### GIVEN RECORDS:

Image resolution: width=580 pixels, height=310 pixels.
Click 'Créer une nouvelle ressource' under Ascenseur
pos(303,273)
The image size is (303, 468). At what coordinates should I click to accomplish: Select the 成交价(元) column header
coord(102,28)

--

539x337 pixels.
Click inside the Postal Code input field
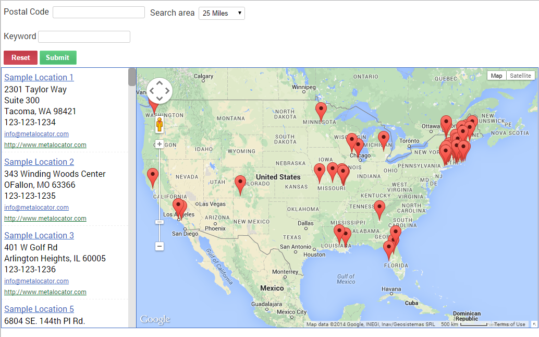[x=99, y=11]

### WHAT THE EXERCISE ASKS:
Lines with the string "pixels": pick each one out of the material and return it.

### RESULT:
Image resolution: width=580 pixels, height=310 pixels.
539x337 pixels.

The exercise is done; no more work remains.